REQUIRED ACTION A – List the eight artists that the review of 10 Years of Secretsundaze names as making appearances on the recording.
REQUIRED ACTION B – Write the next part of the review of 10 Years of Secretsundaze, picking up after its last sentence.

EXCERPT –
· · · · · · ·
James Priestley & Giles Smith: 10 Years of Secretsundaze

Judging from the material featured on this double-mix CD, the Secretsundaze name is well-chosen, as the third volume finds James Priestley and Giles Smith celebrating Secretsundaze's tenth anniversary with a summery mix of underground house music. Both artists' mixes exude an open-air, party-vibe feel that's wholly in keeping with the Secretsundaze aesthetic, with Priestley easing listeners in with an infectious and uplifting tracklist, and Smith following it with his own charging set. By the recording's end, you may find yourself feeling quite literally sundazed after being so thoroughly exposed to the duo's offerings, with figures such as Maddslinky, Metope, Locussolus, Steffi, Dinky, Anthony Shakir, Skudge, and Two Armadillos all making appearances.

An ultra-scenic seventy-nine-minute travelogue, Priestley's funky opening half is vibrant and effervescent in the extreme. A pied piper-ish sax motif helps lift Mark E's remix of “Rain Parade” by DJ Ageishi & Ackin' skyward, after which the mix settles into a piano-laden house pulse that leads into the Moog somersaults of Space Dimension Controller's “Transatlantic Loading Bay.” Moving onto Rootstrax's “Harlequin,” Priestley stokes disc one to an early broil before threading the soulful funk of “Taking Over Me” by Marcus Intalex + S.T. Files and the crisp sensuality of “My Name Is” by Franck Roger into the mix. Having established a tight and jacking house feel, the set shifts gears as it turns to the bass-bubbly, broken-beat soul of Recloose's “Ain't Changin,” and as his mix proceeds, Priestley gradually jacks the intensity level up until it's in full swing by the time Ghetto Brothers' rambunctious thumper “Ghetto Disco” rolls into view. A Prince-styled Losoul remix of Jimmy Edgar's Xdistrict cut “Color Correction” adds some Minneapolis-styled synth squiggles to the mix, paving the way for Locussolus's blindingly radiant “Tan Sedan” and Steffi's alluring “Kill Me” (sweetened by Elif Biçer's lush vocal presence) before Priestley digs deep into the vault for the set-closer, Voyage's still-potent 1980 pop song “I Love you Dancer.”
· · · · · · ·
PROVIDED INFORMATION –
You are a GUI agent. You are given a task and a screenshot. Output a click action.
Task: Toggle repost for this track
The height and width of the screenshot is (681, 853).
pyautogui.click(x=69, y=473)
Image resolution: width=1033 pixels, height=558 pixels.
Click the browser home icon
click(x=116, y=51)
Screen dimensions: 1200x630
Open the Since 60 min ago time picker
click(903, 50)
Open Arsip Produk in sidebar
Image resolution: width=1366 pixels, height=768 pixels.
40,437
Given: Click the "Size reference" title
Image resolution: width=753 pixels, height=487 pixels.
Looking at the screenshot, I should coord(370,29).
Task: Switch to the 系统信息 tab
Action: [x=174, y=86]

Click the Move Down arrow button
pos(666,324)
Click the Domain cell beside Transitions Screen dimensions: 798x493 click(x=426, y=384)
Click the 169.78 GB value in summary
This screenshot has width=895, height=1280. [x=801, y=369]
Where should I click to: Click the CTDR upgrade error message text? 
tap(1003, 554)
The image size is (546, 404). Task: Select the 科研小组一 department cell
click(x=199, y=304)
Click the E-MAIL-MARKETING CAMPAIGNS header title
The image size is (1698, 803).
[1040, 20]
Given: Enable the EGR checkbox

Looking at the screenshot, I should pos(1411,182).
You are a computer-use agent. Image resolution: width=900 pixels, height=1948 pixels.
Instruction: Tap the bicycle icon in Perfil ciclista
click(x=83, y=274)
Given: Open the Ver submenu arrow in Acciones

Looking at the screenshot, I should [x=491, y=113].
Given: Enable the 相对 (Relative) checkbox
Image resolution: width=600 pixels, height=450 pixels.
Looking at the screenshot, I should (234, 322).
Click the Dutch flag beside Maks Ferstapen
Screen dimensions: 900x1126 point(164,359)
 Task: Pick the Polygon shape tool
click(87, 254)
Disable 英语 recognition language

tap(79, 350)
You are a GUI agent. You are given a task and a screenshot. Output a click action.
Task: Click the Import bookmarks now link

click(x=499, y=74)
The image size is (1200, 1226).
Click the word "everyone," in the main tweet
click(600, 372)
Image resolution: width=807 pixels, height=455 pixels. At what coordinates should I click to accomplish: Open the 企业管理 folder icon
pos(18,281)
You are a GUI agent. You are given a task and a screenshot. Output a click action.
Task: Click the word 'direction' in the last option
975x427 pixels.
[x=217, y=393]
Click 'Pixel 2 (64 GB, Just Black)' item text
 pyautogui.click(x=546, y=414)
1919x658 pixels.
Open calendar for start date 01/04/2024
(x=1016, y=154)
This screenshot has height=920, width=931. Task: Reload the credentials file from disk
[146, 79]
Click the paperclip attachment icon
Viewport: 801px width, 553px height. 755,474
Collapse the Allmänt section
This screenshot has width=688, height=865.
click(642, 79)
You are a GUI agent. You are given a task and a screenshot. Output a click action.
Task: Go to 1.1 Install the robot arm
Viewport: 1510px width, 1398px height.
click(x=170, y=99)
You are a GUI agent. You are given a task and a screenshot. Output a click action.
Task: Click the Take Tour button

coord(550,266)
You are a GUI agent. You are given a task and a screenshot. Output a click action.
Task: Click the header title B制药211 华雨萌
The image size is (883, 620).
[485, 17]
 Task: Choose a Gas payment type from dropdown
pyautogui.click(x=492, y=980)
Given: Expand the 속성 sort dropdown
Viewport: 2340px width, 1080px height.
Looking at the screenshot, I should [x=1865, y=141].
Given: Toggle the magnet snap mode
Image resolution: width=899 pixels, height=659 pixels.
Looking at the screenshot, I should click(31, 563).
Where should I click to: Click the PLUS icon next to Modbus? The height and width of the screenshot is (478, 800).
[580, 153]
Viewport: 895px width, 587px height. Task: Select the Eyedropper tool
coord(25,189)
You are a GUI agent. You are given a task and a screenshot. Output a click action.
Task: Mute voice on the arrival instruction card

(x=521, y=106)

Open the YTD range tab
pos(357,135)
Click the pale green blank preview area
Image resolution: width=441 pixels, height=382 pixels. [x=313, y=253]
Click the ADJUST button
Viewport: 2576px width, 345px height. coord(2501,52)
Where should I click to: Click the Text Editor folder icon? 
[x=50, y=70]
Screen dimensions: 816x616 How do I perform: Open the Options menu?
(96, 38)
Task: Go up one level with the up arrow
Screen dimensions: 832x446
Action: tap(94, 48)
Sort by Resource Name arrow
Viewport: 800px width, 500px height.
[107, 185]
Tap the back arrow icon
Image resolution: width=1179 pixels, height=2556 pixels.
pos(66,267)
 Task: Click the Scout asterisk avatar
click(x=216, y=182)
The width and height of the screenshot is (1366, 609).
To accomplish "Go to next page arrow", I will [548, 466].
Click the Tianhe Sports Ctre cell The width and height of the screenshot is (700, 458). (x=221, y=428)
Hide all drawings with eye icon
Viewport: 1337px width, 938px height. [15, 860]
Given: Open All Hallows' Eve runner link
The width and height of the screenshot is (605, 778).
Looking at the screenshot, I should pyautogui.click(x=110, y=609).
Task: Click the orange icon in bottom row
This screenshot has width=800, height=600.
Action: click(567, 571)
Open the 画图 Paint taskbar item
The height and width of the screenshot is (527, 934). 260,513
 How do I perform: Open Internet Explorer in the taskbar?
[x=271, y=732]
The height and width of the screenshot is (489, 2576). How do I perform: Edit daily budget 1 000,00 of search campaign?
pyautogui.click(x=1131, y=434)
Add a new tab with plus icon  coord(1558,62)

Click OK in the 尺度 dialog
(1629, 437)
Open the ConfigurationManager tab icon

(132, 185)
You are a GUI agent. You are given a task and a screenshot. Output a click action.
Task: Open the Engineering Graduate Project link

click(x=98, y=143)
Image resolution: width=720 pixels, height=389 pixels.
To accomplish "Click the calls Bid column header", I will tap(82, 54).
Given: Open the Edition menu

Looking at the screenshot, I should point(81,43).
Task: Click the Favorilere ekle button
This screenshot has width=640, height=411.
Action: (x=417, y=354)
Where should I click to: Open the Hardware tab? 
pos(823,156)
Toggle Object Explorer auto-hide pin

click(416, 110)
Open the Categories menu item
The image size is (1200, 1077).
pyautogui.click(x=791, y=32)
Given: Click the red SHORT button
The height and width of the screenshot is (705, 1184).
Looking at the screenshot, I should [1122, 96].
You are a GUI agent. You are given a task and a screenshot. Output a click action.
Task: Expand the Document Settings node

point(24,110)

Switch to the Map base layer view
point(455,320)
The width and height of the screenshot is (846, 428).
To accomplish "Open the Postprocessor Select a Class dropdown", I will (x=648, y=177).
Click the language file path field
· · · · · · ·
REPLY A – Maddslinky, Metope, Locussolus, Steffi, Dinky, Anthony Shakir, Skudge, Two Armadillos

REPLY B –
Giles Smith contributes an eighty-minute set of his own that's perhaps a tad more even-keeled—fewer peaks and valleys, that is—than Priestley's though no less satisfying. Wasting no time at all, Smith's mix digs into the dubbed-out house swing of Roosevelt and Charles's “Monastery” and the headrushing vocal chants of Daniel Bell's KB Project cut “Feel It” with gusto before slipping in Salt City Orchestra's trippy remix of Marshall Jefferson vs. Noosa Heads' “Mushrooms” (replete with dazed voiceover). With “Polvo,” Ostgut Ton's Dinky drops a steamy, rolling groove into the middle of the set after which RNDM's “Hideaway Lane” (from Dial's subsidiary label Laid) provides a dreamy, bass-burbling house calm before the storm appears in the form of MRSK's remix of Anthony Shakir's “Travellers.” Near set's end, Smith joins long-term collaborator Martin Dawson for the luscious Two Armadillos track “Ronin,” and then nods in Detroit's direction with the inclusion of Steven Tang's pounding “Ominous,” all hi-hat showers and claps. Fluidity and ease characterize both sets when their respective tracks soar freely without hindrance or impediment, and, while the mix is very much “in the tradition,” so to speak, the wide-ranging music Priestley and Smith have selected for the release feels consistently fresh.